The Committee has been looking at potential solutions to help decarbonise the economy, from tidal power to offshore wind—there is significant emphasis on that in the Government’s strategy—and heat pumps, where there is ambition, but currently a significant gap in delivery. As the Secretary of State for Business, Energy and Industrial Strategy, and the Minister for Energy, Clean Growth and Climate Change will know—we wrote to them about this—the current state of development of negative emissions technologies does not promise a “silver bullet” from carbon capture and storage plants, which by 2050 will snatch carbon from the air and allow us all to go on as before. It is simply not there yet.

The Chancellor’s spending review last autumn gave a breakdown of the Government’s expected expenditure on net-zero measures in each year to 2024-25. In total, the Government plan to spend £25.6 billion on net-zero measures over that period, with £5.5 billion to be spent in the current financial year—subject, of course, to the House’s approval of these spending plans tomorrow. There are concerns about how effective that spending will be, and the Public Accounts Committee has recently been critical about the overall funding of the net-zero transition. The House is right to be concerned about the value for money of such approaches, and I commend the National Audit Office for its detailed and expert analysis of the Government’s plans.

The excellent briefing on the Department’s estimate, produced by the House of Commons Library for this debate, indicates that £21.8 billion—20% of the Department’s budget for this year—is dedicated to reducing UK greenhouse gas emissions to net zero. I do not include in that figure the £11.6 billion for the reduction in energy bills announced as part of the Government’s measures to address the cost of living crisis. Although the Government list that as a measure contributing to the net-zero target, I do not think that short-term energy bill reductions should be treated as a net-zero measure, unless somehow they are linked to fossil fuel reduction measures more directly.

I will focus the remainder of my brief remarks on the points that my Committee made last session in its report on the energy efficiency of existing homes, to which the hon. Member for Brighton, Pavilion (Caroline Lucas) referred. It seems that this is the area where greatest progress can be made towards the net-zero target, and in the shortest time. It was also the area that many witnesses before the Committee identified as a missing component from the recent energy security strategy.

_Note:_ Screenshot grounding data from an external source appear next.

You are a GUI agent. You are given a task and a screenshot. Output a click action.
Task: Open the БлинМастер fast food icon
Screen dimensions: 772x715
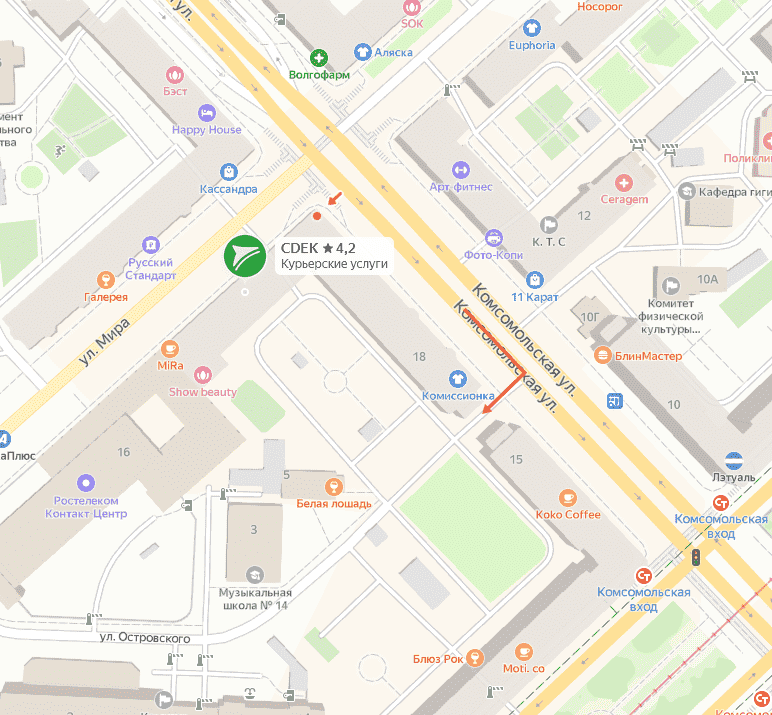click(603, 355)
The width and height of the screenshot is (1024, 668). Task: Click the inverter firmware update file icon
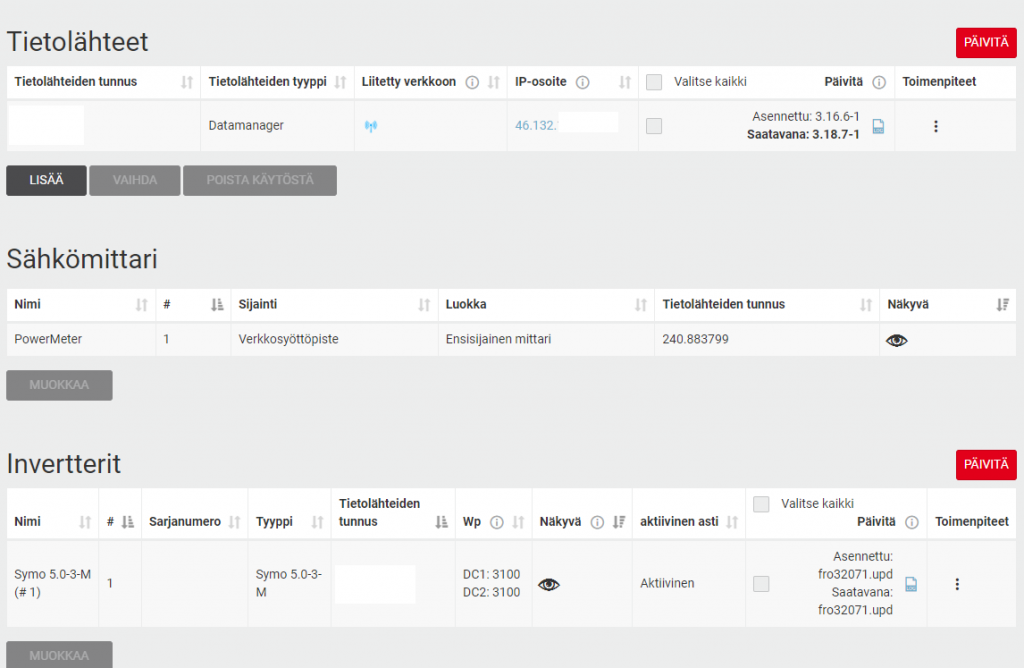tap(911, 584)
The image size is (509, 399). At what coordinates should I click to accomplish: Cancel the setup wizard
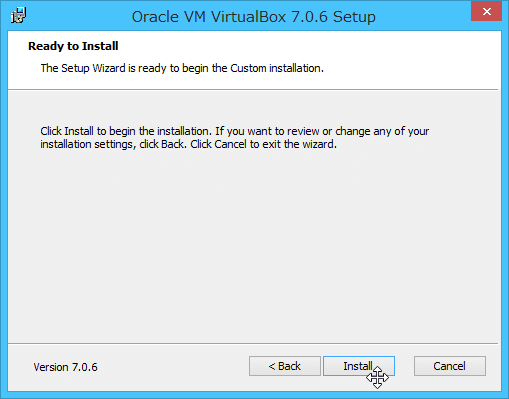click(450, 366)
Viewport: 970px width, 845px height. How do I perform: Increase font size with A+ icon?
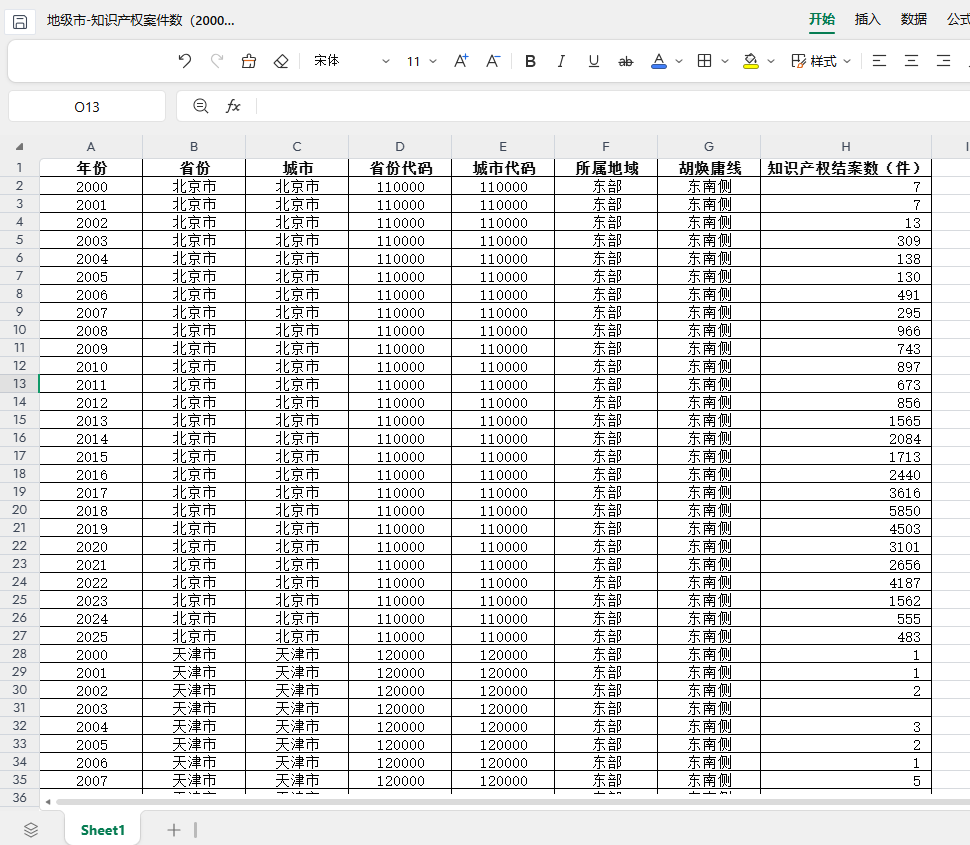(x=461, y=61)
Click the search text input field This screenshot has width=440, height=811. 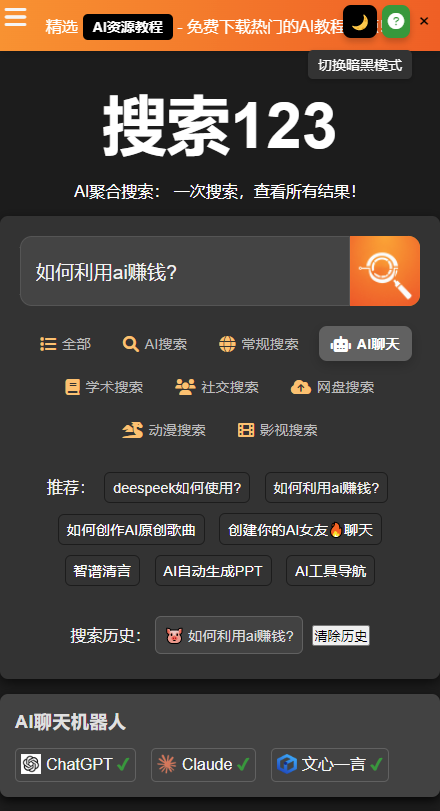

I was pleased that late last month Ministers laid before Parliament the draft legislation needed to implement the fourth energy company obligation scheme. That hugely successful scheme has driven energy efficiency improvements in a great many domestic properties. Such improvements will reduce consumer bills. They will also reduce energy consumption, and thereby emissions from power generation. In the nine years of the scheme’s operation to date, it has supported cavity wall insulation in over 1 million properties. That is impressive, but there are still some 19 million homes that need upgrading to energy performance certificate band C. The cost estimate on which our Committee received evidence averaged £18,000 per property. Our Committee, I am afraid, found that the Government estimate for decarbonising Britain’s housing stock by 2050, at some £65 billion overall, was highly likely to be a significant underestimate. Welcome though the ECO is—last month, the chair of E.ON told the Committee about industry support for the scheme—it represents only a small fraction of what is genuinely necessary to achieve domestic energy efficiency. Will the Minister be in a position to elaborate further on the Department’s plans to drive energy efficiency in existing homes? It is not immediately apparent in the spending plans that the House is examining.

It is unlikely that the average householder will be able to afford a one-off payment of about £20,000 to upgrade their property without some incentive from the centre. I do not want to hark back to the green homes grant voucher scheme, but I hope that the Government have learned the lessons from its introduction. It was a well-meaning scheme that could have kick-started energy efficiency improvement, but it was strangled by red tape and ultimately abandoned in less than a year, having reached only a fraction of the homes that it was expected to improve.

Richard Fuller Portrait Richard Fuller (North East Bedfordshire) (Con)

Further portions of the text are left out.